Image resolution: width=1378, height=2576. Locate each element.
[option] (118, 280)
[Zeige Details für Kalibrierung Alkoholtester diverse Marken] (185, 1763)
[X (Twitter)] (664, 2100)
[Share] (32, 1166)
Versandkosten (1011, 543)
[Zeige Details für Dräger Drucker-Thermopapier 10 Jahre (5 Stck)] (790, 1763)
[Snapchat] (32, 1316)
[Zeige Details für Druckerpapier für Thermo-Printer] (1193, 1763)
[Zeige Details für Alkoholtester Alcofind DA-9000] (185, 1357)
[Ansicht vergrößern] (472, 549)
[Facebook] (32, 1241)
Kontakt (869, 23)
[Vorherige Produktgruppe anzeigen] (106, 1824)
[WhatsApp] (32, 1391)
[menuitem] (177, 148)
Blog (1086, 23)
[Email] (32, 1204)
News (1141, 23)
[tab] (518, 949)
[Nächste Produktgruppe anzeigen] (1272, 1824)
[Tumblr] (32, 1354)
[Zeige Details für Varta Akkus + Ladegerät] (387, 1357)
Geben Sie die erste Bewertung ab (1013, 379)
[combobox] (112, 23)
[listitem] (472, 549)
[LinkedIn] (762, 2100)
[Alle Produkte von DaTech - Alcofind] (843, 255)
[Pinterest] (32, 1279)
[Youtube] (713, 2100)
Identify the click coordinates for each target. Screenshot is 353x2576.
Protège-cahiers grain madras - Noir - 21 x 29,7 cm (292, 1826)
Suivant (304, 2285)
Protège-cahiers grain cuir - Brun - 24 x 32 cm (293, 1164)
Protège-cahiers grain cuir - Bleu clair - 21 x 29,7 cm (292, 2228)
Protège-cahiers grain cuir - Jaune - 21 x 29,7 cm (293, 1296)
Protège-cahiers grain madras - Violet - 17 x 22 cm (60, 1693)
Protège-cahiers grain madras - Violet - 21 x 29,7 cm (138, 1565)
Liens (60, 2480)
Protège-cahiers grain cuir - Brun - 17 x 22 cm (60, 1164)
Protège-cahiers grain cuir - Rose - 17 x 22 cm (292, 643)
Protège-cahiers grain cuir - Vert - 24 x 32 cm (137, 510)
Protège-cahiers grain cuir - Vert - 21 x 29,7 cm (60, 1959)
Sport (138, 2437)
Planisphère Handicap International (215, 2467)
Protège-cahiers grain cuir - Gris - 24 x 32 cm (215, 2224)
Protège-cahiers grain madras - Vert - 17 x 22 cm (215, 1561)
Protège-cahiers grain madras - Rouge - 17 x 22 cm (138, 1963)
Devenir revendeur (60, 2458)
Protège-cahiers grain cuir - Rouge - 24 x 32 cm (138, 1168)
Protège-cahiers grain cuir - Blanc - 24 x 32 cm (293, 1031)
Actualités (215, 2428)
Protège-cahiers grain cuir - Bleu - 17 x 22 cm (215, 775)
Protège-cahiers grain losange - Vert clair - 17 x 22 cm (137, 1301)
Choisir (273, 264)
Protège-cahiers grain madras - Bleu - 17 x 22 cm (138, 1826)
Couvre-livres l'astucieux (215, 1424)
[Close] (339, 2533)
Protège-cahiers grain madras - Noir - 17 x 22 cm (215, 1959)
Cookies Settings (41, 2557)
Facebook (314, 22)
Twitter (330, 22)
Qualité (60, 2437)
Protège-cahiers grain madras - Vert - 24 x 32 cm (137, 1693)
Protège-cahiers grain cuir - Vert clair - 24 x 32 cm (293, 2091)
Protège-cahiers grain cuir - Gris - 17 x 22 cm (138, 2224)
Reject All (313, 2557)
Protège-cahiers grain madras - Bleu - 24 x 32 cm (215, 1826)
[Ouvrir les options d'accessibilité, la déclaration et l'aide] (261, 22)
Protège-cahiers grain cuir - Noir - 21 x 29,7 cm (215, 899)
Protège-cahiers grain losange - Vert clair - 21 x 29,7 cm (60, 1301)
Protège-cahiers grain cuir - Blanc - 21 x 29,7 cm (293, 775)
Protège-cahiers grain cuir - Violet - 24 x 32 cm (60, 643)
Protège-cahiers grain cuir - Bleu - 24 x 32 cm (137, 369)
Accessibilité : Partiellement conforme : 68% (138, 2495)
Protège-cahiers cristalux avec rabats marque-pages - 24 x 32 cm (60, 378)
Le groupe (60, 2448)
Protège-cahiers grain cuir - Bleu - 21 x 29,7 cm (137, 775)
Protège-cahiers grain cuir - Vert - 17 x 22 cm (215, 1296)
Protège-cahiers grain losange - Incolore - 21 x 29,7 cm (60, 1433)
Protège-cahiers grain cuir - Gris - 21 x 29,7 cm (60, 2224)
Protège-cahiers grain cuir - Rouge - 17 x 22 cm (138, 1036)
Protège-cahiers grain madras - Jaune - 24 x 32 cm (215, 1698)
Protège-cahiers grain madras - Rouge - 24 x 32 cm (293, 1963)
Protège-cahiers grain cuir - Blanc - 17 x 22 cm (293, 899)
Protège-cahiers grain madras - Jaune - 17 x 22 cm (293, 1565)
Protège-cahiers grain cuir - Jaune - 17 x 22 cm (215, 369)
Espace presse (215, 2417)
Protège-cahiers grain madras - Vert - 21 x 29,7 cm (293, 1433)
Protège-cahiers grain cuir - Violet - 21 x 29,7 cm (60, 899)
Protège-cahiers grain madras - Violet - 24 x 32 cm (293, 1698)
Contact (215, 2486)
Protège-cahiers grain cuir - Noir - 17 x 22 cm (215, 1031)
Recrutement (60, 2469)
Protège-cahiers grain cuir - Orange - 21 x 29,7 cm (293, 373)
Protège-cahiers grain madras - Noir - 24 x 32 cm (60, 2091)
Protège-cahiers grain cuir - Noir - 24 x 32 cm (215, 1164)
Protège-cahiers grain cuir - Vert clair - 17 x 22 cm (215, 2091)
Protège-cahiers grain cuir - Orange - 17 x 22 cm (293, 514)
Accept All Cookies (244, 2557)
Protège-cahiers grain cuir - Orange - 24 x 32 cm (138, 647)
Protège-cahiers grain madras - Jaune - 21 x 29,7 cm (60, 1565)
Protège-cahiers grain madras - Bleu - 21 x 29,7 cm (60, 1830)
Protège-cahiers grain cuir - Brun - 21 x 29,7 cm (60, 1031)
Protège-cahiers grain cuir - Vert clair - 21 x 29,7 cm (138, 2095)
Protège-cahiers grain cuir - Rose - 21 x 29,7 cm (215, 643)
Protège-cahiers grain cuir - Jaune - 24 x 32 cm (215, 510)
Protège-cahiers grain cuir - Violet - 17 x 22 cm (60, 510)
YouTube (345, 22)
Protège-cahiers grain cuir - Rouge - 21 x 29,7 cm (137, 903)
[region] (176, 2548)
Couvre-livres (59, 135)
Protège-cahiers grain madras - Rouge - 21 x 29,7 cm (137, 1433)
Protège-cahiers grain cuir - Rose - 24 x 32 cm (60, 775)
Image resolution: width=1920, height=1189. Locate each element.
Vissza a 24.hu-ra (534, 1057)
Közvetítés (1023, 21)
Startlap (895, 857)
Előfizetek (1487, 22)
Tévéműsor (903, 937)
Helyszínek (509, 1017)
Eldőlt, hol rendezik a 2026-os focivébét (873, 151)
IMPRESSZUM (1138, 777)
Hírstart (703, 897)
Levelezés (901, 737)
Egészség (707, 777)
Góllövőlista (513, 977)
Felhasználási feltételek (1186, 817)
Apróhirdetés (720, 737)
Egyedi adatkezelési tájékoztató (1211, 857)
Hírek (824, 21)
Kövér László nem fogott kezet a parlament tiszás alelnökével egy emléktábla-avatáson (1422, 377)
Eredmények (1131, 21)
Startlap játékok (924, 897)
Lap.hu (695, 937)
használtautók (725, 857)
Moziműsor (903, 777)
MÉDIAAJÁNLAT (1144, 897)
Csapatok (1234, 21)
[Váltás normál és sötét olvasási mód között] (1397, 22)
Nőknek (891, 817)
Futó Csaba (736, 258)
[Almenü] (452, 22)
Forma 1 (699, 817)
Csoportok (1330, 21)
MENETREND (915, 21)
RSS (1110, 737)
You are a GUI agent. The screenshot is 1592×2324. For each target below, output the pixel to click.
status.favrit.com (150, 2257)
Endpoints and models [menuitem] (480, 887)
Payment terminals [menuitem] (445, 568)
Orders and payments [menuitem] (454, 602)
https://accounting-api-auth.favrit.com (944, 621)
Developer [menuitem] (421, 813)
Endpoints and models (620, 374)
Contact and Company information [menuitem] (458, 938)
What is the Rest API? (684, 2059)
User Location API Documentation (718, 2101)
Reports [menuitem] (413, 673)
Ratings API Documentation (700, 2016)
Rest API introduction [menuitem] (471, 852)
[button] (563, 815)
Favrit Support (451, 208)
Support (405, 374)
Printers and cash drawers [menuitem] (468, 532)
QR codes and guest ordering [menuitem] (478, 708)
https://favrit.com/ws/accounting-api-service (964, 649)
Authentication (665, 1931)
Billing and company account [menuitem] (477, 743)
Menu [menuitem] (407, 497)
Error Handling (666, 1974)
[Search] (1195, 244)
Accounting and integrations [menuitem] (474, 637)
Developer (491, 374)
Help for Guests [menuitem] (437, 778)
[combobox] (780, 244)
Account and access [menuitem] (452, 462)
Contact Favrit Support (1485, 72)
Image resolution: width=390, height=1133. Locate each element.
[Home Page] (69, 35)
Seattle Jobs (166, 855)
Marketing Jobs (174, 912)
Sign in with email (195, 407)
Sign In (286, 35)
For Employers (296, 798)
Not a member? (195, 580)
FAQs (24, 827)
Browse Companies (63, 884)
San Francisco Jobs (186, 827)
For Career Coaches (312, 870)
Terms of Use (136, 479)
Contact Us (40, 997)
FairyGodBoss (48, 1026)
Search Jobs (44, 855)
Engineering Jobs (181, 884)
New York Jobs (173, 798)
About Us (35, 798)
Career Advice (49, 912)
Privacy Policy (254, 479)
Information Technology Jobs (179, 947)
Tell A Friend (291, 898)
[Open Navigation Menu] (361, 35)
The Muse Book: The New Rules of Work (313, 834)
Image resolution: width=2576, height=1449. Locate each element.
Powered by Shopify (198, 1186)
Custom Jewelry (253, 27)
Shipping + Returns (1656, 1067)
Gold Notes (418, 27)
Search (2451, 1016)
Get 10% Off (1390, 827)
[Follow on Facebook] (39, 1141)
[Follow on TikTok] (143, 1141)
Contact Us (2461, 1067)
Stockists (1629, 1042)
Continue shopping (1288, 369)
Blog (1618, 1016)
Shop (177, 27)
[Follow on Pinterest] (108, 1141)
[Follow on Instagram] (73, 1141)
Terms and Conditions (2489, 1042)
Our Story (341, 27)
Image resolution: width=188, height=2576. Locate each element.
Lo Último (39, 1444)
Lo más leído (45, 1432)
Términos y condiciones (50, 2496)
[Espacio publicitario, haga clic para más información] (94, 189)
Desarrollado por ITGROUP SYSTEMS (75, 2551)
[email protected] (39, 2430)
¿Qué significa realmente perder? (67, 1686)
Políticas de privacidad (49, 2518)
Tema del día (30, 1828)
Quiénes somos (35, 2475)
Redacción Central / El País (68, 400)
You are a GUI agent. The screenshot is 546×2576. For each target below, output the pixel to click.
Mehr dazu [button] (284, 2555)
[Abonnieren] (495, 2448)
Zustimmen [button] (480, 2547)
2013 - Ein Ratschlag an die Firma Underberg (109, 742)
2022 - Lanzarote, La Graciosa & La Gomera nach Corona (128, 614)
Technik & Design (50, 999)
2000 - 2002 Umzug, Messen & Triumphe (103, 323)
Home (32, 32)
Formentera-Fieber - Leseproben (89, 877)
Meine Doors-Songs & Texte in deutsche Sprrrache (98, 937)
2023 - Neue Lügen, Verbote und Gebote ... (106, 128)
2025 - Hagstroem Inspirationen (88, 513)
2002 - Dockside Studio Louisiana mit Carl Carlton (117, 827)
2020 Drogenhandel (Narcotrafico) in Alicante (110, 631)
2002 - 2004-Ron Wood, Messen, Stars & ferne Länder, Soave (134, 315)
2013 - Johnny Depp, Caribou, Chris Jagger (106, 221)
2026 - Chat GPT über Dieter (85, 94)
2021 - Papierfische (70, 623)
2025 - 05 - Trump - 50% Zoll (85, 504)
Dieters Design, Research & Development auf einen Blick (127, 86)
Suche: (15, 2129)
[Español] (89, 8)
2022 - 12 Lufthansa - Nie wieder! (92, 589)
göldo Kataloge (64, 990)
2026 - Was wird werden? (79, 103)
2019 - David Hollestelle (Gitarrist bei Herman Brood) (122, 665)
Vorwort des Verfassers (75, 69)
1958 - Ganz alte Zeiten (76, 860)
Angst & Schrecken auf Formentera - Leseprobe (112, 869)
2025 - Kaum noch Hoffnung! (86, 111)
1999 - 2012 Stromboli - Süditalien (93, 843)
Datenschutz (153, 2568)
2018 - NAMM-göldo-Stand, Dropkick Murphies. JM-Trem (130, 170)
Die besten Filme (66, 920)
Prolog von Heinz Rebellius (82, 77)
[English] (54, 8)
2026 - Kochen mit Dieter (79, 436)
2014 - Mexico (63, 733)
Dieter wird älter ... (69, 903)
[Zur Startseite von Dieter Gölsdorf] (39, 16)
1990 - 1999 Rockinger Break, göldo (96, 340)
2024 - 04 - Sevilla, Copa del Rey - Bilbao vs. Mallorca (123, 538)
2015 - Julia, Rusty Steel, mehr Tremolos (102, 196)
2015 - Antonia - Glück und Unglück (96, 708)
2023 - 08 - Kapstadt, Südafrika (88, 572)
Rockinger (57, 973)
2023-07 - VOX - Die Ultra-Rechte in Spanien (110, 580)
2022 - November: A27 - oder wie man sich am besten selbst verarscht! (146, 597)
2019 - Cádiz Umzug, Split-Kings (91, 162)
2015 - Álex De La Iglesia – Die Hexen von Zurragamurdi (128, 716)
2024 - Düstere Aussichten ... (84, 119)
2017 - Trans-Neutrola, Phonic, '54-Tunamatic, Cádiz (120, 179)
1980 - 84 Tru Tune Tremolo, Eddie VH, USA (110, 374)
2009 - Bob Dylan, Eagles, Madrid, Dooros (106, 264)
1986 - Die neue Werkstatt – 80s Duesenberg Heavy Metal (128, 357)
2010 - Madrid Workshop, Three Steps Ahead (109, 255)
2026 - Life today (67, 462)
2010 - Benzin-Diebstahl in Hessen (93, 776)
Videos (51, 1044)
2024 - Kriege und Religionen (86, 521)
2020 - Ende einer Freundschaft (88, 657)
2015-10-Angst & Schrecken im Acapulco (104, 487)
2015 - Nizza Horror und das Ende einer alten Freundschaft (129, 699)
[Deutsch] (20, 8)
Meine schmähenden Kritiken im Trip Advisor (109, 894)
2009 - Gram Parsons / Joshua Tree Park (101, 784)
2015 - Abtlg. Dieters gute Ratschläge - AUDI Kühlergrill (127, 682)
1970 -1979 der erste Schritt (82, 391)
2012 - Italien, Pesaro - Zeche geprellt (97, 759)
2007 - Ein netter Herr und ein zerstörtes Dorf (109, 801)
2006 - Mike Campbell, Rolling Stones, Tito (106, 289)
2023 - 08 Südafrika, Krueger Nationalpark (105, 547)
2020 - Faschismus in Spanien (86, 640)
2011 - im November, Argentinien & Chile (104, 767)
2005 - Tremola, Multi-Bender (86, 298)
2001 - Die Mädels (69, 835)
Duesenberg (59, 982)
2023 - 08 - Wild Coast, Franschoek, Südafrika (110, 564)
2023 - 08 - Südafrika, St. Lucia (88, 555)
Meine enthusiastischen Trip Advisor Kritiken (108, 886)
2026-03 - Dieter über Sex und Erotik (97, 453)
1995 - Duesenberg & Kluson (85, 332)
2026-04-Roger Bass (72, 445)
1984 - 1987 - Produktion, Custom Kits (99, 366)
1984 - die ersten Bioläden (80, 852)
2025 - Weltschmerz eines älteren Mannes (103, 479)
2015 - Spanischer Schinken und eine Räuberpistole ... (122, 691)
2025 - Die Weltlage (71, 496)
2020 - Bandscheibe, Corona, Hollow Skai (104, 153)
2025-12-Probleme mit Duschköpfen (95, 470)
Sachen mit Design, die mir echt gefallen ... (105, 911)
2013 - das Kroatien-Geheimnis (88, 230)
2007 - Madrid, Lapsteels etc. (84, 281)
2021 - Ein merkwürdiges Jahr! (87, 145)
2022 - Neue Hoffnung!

· · · ·

> [Prompt]:
Reproduce exactly the entries above, limited to the lines from the one with "Protège-cahiers grain cuir - Vert - 17" through the one with "Couvre-livres (59, 135)", both included.

> [Exercise output]:
Protège-cahiers grain cuir - Vert - 17 x 22 cm (215, 1296)
Protège-cahiers grain losange - Incolore - 21 x 29,7 cm (60, 1433)
Protège-cahiers grain cuir - Gris - 21 x 29,7 cm (60, 2224)
Protège-cahiers grain cuir - Rouge - 17 x 22 cm (138, 1036)
Protège-cahiers grain madras - Jaune - 24 x 32 cm (215, 1698)
Protège-cahiers grain madras - Rouge - 24 x 32 cm (293, 1963)
Protège-cahiers grain cuir - Blanc - 17 x 22 cm (293, 899)
Protège-cahiers grain madras - Jaune - 17 x 22 cm (293, 1565)
Protège-cahiers grain cuir - Jaune - 17 x 22 cm (215, 369)
Espace presse (215, 2417)
Protège-cahiers grain madras - Vert - 21 x 29,7 cm (293, 1433)
Protège-cahiers grain cuir - Violet - 21 x 29,7 cm (60, 899)
Protège-cahiers grain madras - Violet - 24 x 32 cm (293, 1698)
Contact (215, 2486)
Protège-cahiers grain cuir - Noir - 17 x 22 cm (215, 1031)
Recrutement (60, 2469)
Protège-cahiers grain cuir - Orange - 21 x 29,7 cm (293, 373)
Protège-cahiers grain madras - Noir - 24 x 32 cm (60, 2091)
Protège-cahiers grain cuir - Noir - 24 x 32 cm (215, 1164)
Protège-cahiers grain cuir - Vert clair - 17 x 22 cm (215, 2091)
Protège-cahiers grain cuir - Orange - 17 x 22 cm (293, 514)
Accept All Cookies (244, 2557)
Protège-cahiers grain cuir - Orange - 24 x 32 cm (138, 647)
Protège-cahiers grain madras - Jaune - 21 x 29,7 cm (60, 1565)
Protège-cahiers grain madras - Bleu - 21 x 29,7 cm (60, 1830)
Protège-cahiers grain cuir - Brun - 21 x 29,7 cm (60, 1031)
Protège-cahiers grain cuir - Vert clair - 21 x 29,7 cm (138, 2095)
Protège-cahiers grain cuir - Rose - 21 x 29,7 cm (215, 643)
Protège-cahiers grain cuir - Jaune - 24 x 32 cm (215, 510)
Protège-cahiers grain cuir - Violet - 17 x 22 cm (60, 510)
YouTube (345, 22)
Protège-cahiers grain cuir - Rouge - 21 x 29,7 cm (137, 903)
[region] (176, 2548)
Couvre-livres (59, 135)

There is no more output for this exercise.